La famiglia lo aveva sorretto, certo, ma un ruolo altrettanto importante lo aveva giocato l’esuberanza del suo carattere. Se le tragedie e le sconfitte potevano averlo ferito, presto avrei imparato che non lo avevano reso acido o cinico. Era stato sulla base di queste sensazioni che avevo chiesto a Joe di sottoporsi al processo di valutazione iniziale e di incontrarci mentre facevo campagna in Minnesota. Sulle prime aveva fatto resistenza: come la maggior parte dei senatori, Joe aveva un ego smisurato e mal tollerava l’idea di un ruolo di secondo piano. Quando ci vedemmo esordì illustrandomi tutti i motivi per cui un incarico di vicepresidente poteva rappresentare un passo indietro, per lui (insieme alla spiegazione del motivo per cui, in ogni caso, non avrei potuto compiere scelta migliore). Io gli assicurai che non stavo cercando una controfigura da cerimonia ma un vero partner. «Se scegli me», disse Joe, «voglio poter essere messo nelle condizioni di fornirti consigli e valutazioni con la massima franchezza. Tu sarai il presidente e io ti difenderò comunque, qualunque cosa tu decida. Ma voglio che il mio sia l’ultimo parere che chiedi prima di ogni decisione importante». Gli risposi che era un impegno che potevo assumere.

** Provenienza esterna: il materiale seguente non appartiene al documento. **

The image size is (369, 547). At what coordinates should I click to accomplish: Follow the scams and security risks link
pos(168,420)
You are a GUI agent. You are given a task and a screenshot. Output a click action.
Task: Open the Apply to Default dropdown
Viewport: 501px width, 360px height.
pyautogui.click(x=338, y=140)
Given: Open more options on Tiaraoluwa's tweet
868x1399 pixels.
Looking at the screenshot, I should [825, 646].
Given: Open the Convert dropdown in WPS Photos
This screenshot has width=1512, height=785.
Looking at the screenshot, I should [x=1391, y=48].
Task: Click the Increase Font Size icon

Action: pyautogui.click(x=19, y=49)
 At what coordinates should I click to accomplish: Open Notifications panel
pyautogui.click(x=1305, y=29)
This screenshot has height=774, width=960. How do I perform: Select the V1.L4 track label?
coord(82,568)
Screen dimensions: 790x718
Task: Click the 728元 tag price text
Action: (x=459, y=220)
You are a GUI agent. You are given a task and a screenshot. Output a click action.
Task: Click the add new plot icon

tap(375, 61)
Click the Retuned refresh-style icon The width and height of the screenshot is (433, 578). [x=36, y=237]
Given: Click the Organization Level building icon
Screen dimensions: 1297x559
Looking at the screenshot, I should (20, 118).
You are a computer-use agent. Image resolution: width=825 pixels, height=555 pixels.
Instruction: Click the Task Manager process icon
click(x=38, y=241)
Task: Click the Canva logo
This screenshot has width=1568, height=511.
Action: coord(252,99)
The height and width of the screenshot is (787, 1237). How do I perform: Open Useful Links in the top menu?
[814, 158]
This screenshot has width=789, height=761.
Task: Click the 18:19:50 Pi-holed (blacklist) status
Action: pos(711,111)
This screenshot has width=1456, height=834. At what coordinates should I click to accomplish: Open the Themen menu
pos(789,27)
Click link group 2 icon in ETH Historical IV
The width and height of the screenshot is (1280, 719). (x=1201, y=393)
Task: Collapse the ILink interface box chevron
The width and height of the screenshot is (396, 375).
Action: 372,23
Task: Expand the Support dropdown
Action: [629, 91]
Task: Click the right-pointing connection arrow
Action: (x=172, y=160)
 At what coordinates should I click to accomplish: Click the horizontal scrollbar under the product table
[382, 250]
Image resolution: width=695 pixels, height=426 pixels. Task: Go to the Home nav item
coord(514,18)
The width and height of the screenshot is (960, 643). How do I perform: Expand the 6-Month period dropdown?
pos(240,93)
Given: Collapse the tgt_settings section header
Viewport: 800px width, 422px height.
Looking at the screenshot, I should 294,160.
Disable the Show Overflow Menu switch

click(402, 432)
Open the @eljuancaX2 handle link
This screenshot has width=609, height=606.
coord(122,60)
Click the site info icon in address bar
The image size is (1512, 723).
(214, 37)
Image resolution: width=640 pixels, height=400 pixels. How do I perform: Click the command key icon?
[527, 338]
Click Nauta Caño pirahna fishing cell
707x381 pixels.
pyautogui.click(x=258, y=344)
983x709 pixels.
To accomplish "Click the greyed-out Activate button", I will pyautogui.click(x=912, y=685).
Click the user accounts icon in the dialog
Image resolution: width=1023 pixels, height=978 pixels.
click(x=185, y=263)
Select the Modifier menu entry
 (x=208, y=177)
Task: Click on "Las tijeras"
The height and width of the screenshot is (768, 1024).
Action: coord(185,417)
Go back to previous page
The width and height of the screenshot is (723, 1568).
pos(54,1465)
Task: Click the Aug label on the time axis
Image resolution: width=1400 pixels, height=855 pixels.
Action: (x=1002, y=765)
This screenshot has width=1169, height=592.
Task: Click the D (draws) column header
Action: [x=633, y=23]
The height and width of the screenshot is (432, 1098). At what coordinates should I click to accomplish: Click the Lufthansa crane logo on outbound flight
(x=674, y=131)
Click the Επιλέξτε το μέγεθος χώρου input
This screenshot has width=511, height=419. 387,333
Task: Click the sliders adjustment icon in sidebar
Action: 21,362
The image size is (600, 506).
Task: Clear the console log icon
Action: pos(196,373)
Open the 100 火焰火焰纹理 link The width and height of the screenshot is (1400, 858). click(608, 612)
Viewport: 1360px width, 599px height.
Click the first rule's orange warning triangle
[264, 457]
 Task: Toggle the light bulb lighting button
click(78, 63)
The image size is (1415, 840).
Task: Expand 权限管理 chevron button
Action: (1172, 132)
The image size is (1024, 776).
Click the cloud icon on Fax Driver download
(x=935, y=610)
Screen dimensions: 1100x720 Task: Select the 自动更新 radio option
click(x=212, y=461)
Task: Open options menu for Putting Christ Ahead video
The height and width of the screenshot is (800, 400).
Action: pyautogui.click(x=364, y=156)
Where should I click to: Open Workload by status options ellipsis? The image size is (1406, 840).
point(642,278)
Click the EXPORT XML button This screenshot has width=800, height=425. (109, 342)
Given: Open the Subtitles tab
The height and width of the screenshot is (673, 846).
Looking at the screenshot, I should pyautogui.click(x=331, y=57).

Axe e Plouffe stravedevano entrambi per Tim Kaine e, come me, sapevano bene che si sarebbe inserito perfettamente nell’amministrazione Obama. Come me, però, si domandavano se un ticket presidenziale composto da due avvocati per i diritti civili relativamente giovani e inesperti, nonché progressisti, potesse rappresentare una dose di speranza e cambiamento perfino eccessiva per gli elettori.
Joe portava con sé un certo carico di rischi. Immaginavamo che la sua mancanza di autocontrollo davanti ai microfoni avrebbe potuto dare adito a polemiche di cui non sentivamo l’esigenza. Aveva uno stile vecchio stampo, amava le luci della ribalta e non sempre era consapevole di sé. Avevo la sensazione che potesse irritarsi se si fosse convinto di non ricevere quanto gli spettava: una caratteristica che poteva avere conseguenze esplosive proprio nel contatto quotidiano con un capo più giovane di lui.
Eppure, trovavo estremamente efficace il contrasto tra noi. Apprezzavo il fatto che Joe sarebbe stato prontissimo nelle vesti di presidente, se mai mi fosse successo qualcosa, e che comunque poteva rassicurare quanti ancora temevano che fossi troppo giovane. Attribuivo, inoltre, grande importanza alla sua esperienza in politica estera (soprattutto in un frangente che ci vedeva impelagati in due guerre distinte), alle relazioni bipartisan che intratteneva al Congresso e al suo potenziale nel raggiungere quegli elettori ancora restii a votare per un candidato afroamericano. La cosa più importante, però, era ciò che mi diceva l’istinto: ovvero, che Joe era una persona perbene, onesta e leale. Ero convinto che avesse a cuore la gente comune, e che nei momenti di difficoltà avrei potuto contare su di lui. Non mi avrebbe deluso.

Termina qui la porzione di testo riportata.